Guys just don’t
In the mid to late 90's, before the internet became the thing you can't live without today, you had a land-line phone and an America Online (AOL) account or a Prodigy or a Compuserve account. But I digress, anyway, on these internet providers that you used to have to dial into with your dial-up modem, you would log into AOL's chat rooms. I have always been a fan of thick women, plump in the rump, whatever, it's just my taste in women.
But back then, we didn't have a PAWG chat room or fat bottomed girls chat - you had BBW or SSSBBW. So in these chat rooms, you'd join in a discussion, pick out someone who you thought you'd like to get to know more and then private message them. You'd chat for a while, then you would exchange pictures. After that when you get a number, you'd call them and then when your ear hairs would curl, you'd engage in phone sex or what have you.
But on this particular day, I found an older woman to talk with, I wasn't aware of this additional attraction to women but I was. If I look back on it now, yeah, it was part of my flavor palette. And there was an incident when I was 21 that I may write about later... But I digress, so I called up this woman, and we agreed to meet the next day. It was a hike for me, but hey, I was a nerd in my mid twenties, and wasn't experienced - I was going to get laid.

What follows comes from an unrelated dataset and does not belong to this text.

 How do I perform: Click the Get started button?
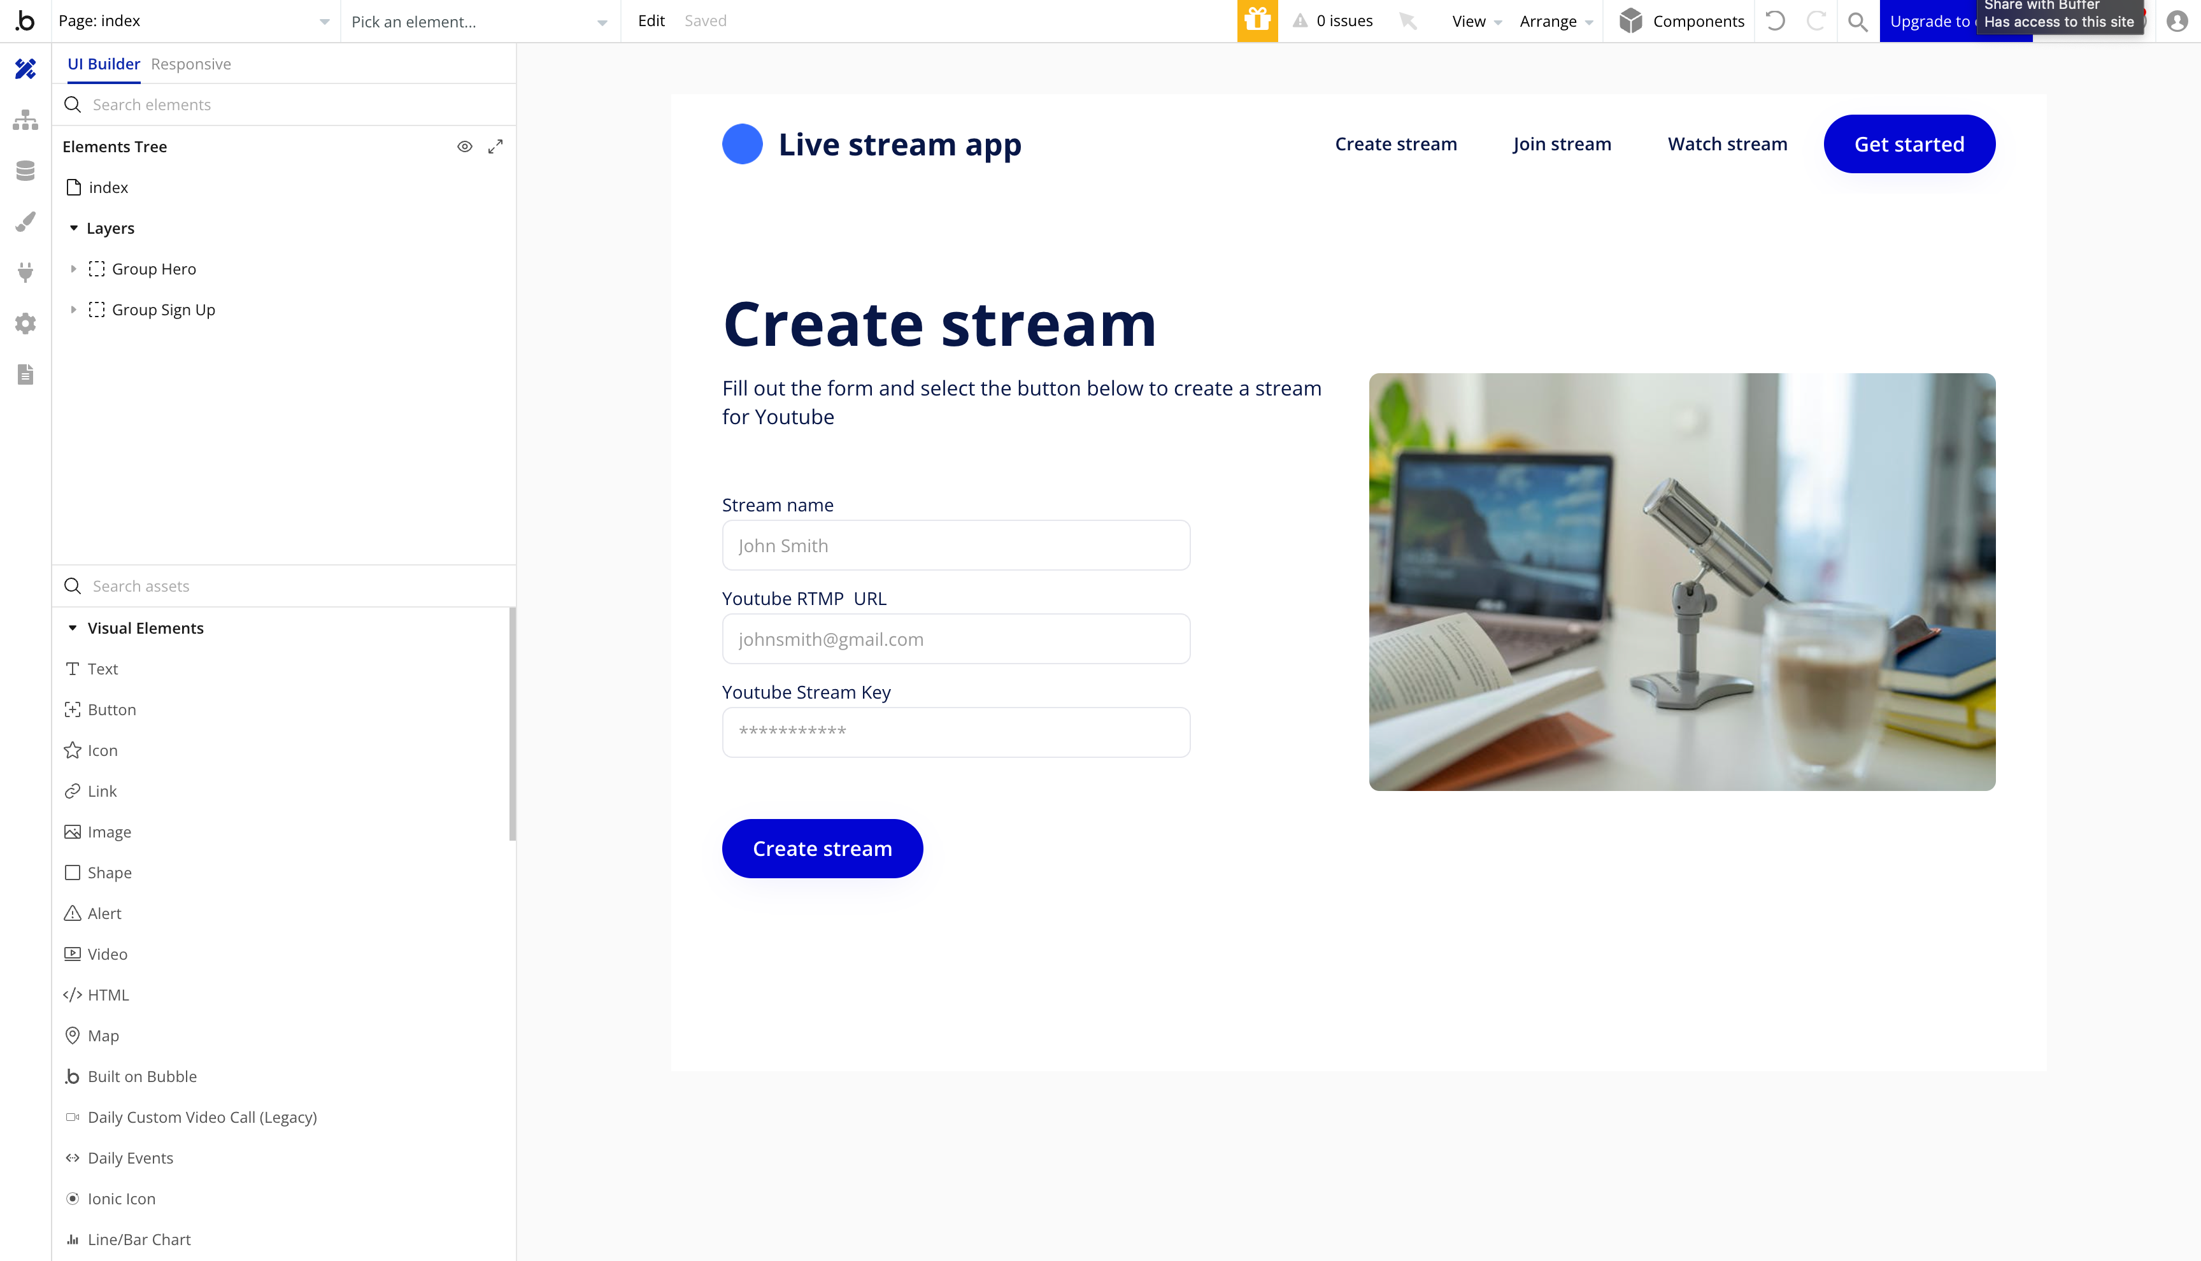click(1908, 144)
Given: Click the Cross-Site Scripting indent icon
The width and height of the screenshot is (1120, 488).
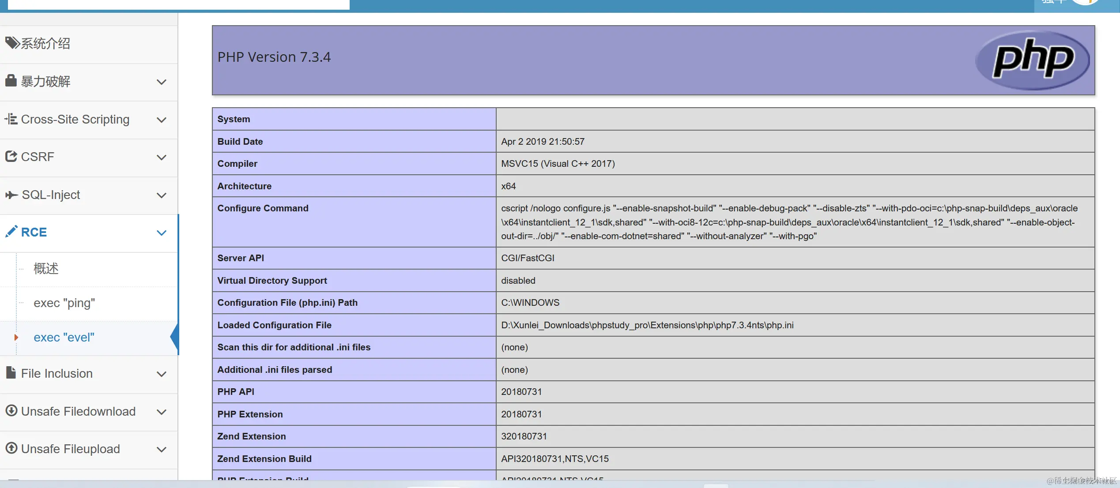Looking at the screenshot, I should tap(11, 119).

See here is where I wish the idea of cat fishing came up in my day. Because when I met her, she was much older than she said...MUCH OLDER. I won't go into details, nor will I go into the blow by blow, but...there was a goal in mind, and a goal was achieved.

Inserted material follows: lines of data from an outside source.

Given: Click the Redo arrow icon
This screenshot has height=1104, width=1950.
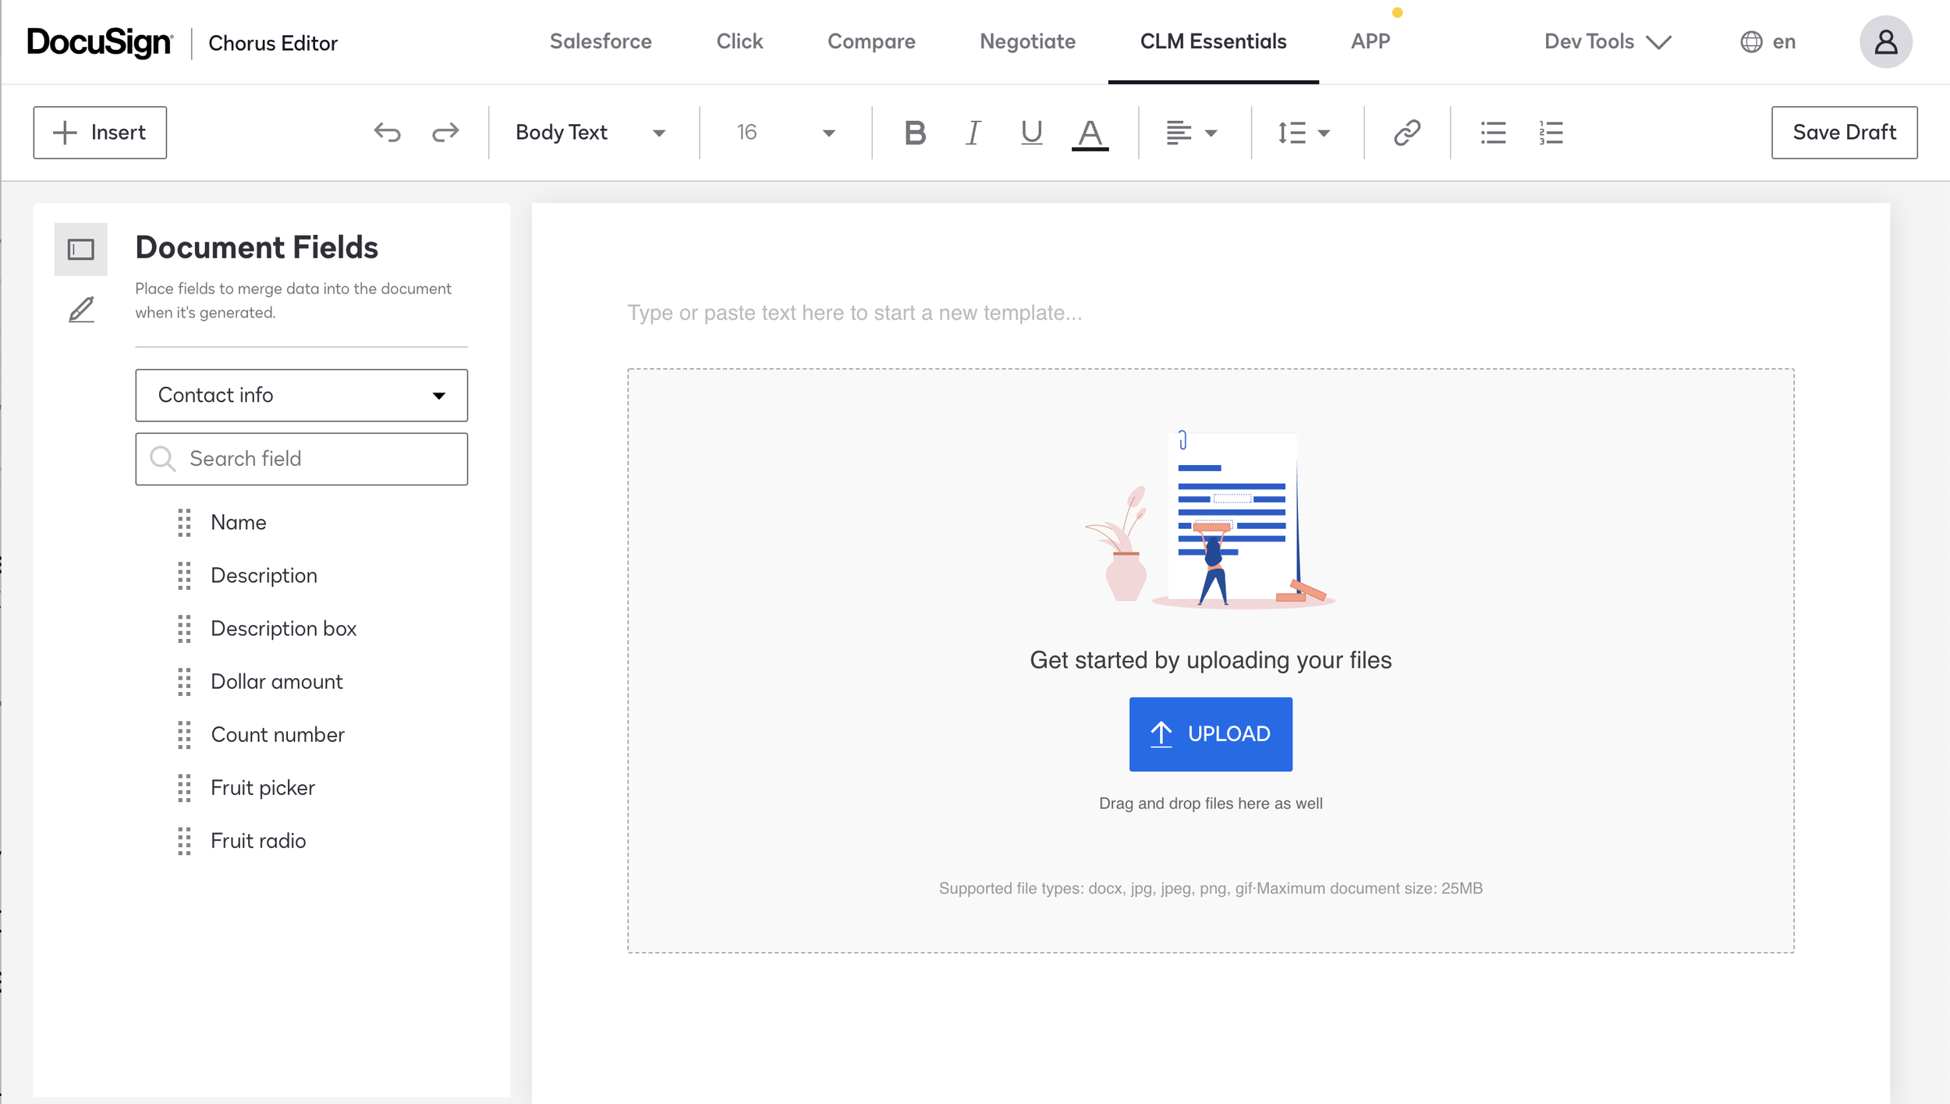Looking at the screenshot, I should click(x=444, y=132).
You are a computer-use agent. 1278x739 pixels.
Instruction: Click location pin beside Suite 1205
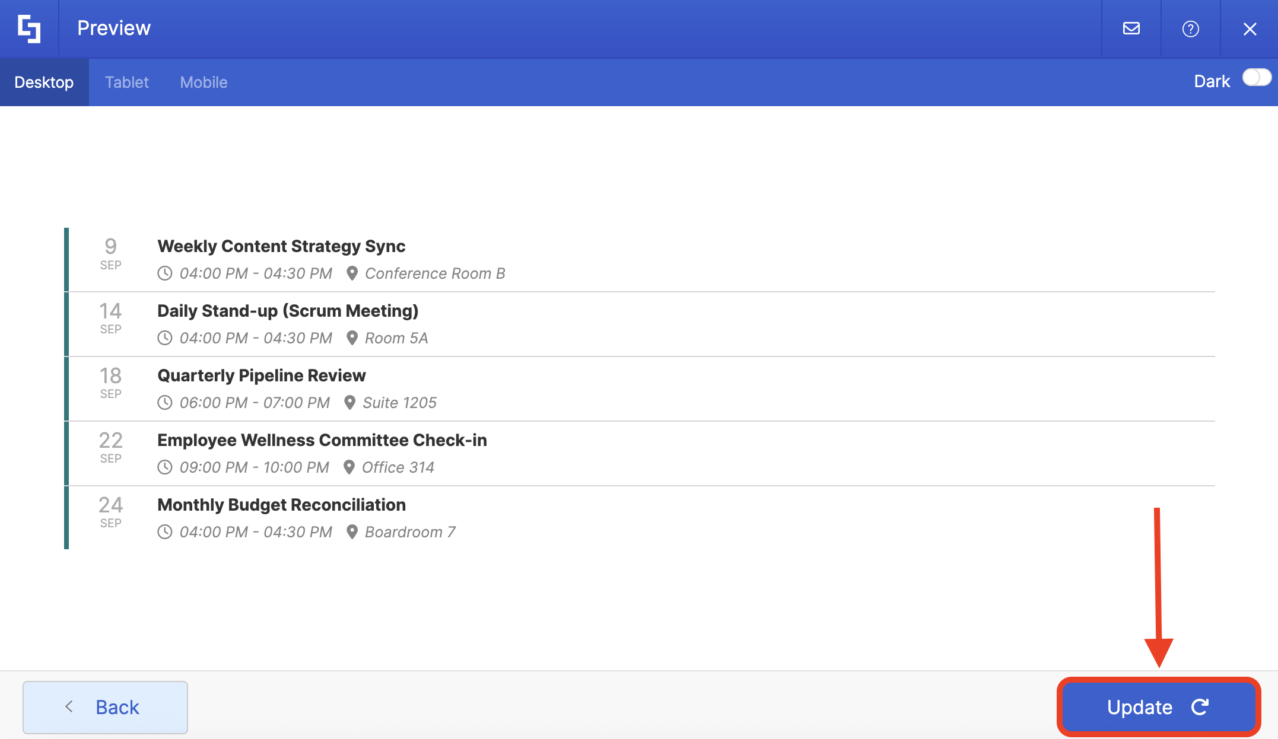tap(349, 403)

Afterwords, I was asked if I would come back...
"Sure...", I lied through my teeth.
I got into my car, and started my drive home. I stopped at a McDonald's and grabbed something to eat, and on the ride home, I turned on the radio, and started crying.
"What did you just do???" I was thinking to myself. Asking myself the same thing over and over later as I drove on.

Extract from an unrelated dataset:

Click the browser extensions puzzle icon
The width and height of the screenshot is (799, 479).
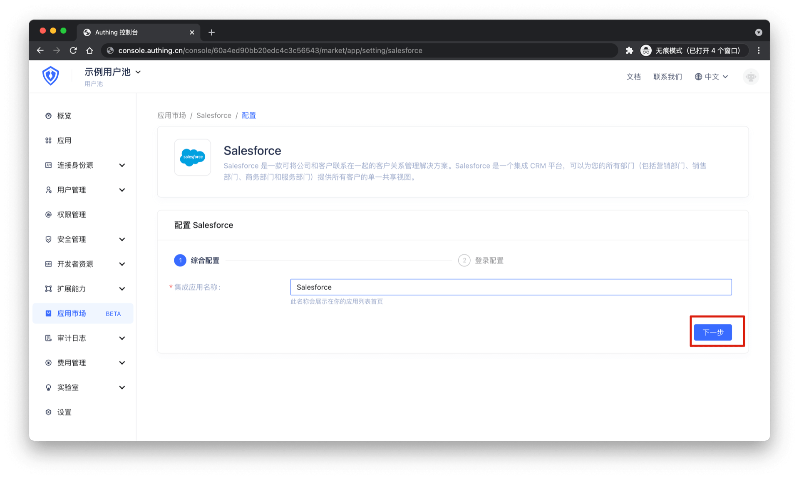629,50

Then I was mad at myself for crying, hey, its just the era I was raised in. Guys just don't cry in bathrooms after sex. Nor did this guy, I did it on the ride home. My own "walk of shame" if you will. But it was after that encounter, that I never told a woman something that wasn't true in the bedroom, ever again. I don't know what it was, to me it was just something not right in lying to someone you are about to be intimate with. It was also after this encounter that I never judged people on who they chose to sleep with because every now and then, we all need a little closeness.